Se había inundado todo el Centro, a los tres o cuatro días el doctor Ceballos Ramírez y su madre acudieron con los familiares para ver cómo había quedado la casa y recuerda que era un lodazal, había bajado el agua dejando a su paso un desastre.

“Me decían ‘cuídate de los clavos’, por el tétano, un muchacho murió de eso, era muy incontrolable hasta la fecha”, manifestó.

El puente internacional registró serias afectaciones, después de dinamitarlo, quedan los dos Laredos sin él por tres años posteriores a la inundación.

INCOMUNICADO

“Fue hasta 1957 el único puente que había era el Puente I, se lo lleva la inundación y Laredo se queda incomunicado, la fuente de la carga sólo el ferrocarril pasaba, el ejército norteamericano construyó el puente de pontones de plástico, pero pasaba poca carga”, señaló el historiador.
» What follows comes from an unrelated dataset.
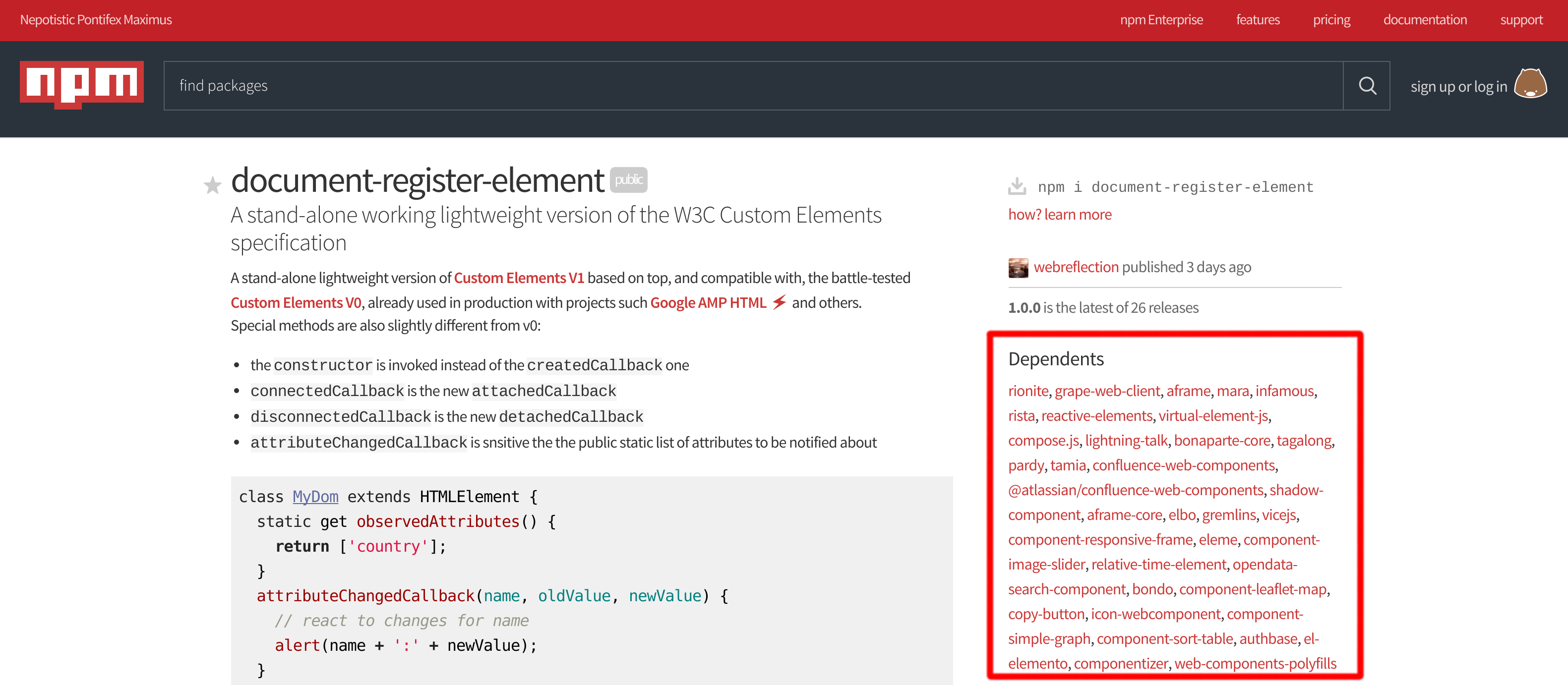Open the aframe dependent package

[x=1188, y=391]
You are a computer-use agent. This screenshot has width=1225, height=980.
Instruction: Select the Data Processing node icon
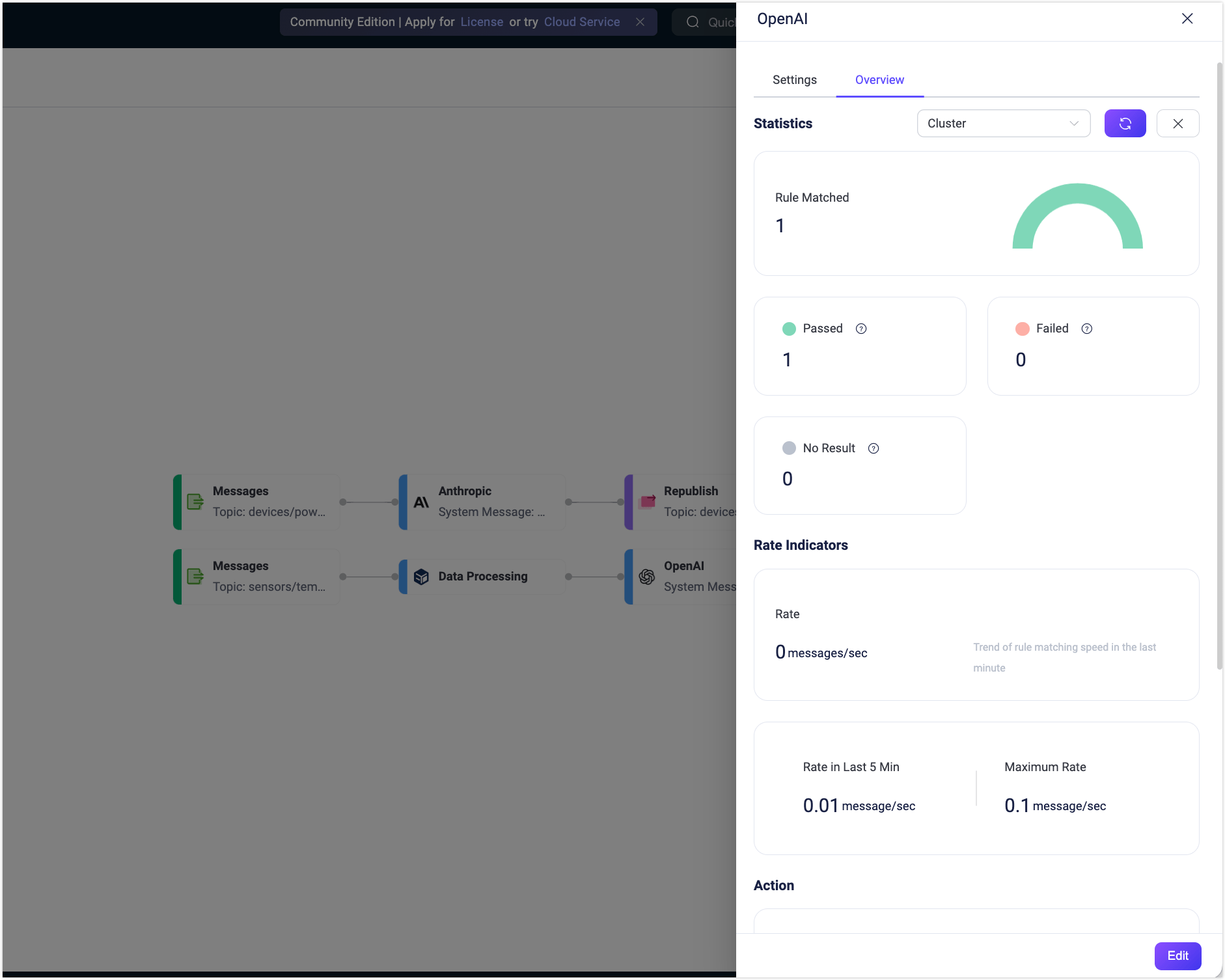[420, 576]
Después, comentó, se construye un puente de pontones de madera, después de dos años los agentes aduanales idean un puente que se llamó “el Vado” que iba río arriba para pasar la carga.

“Estaban desesperados, toda la carga que era mucha, pasaba poca, y en el otro puente pasaba la gente a pie o los autos, incluso existen fotografías.

“Hubo en esa época muchos auxilios de México y Estados Unidos, recuerdo todavía que me llevó al aeropuerto a ver un Hércules que traía la ayuda como toallas y alimento”, relató.

“Después se concentraron en el Escuadrón 201 ubicado en calle Canales y avenida César López de Lara y en la antigua escuela Modelo que después fue demolida. La inundación fue un parteaguas de la historia que terminó en un buen fin”, manifestó el historiador.

Una catástrofe como ésta, dijo el doctor Ceballos Ramírez, sólo es comparable con el incendio de la ciudad durante la época de la Revolución, hechos que sucedieron en esta localidad en 1914 y el huracán “Beulah” en septiembre de 1967 que tumbó casas, pero no había sido tan desastroso como la inundación de 1954.

“El Ejército tuvo muy buena labor y evacuó a la gente de sus casas y nada más fue un muerto por tétano, además de los animales, era el problema”, finalizó el doctor Manuel Ceballos Ramírez.

La inundación afectó a casi veinte colonias de este puerto fronterizo. El presidente de Nuevo Laredo, Zaragoza Cuéllar García (1952-1954), recibió a los ministros del Gabinete de Ruiz Cortines y al comité de auxilio y abordaron los problemas más apremiantes para la comunidad.

La reconstrucción de las casas dañadas, comercios, atención para los damnificados y personas que habitaban barrancas en la zona federal en la margen del río Bravo y la ayuda alimenticia, es un pasaje en la historia de esta ciudad que no se olvida.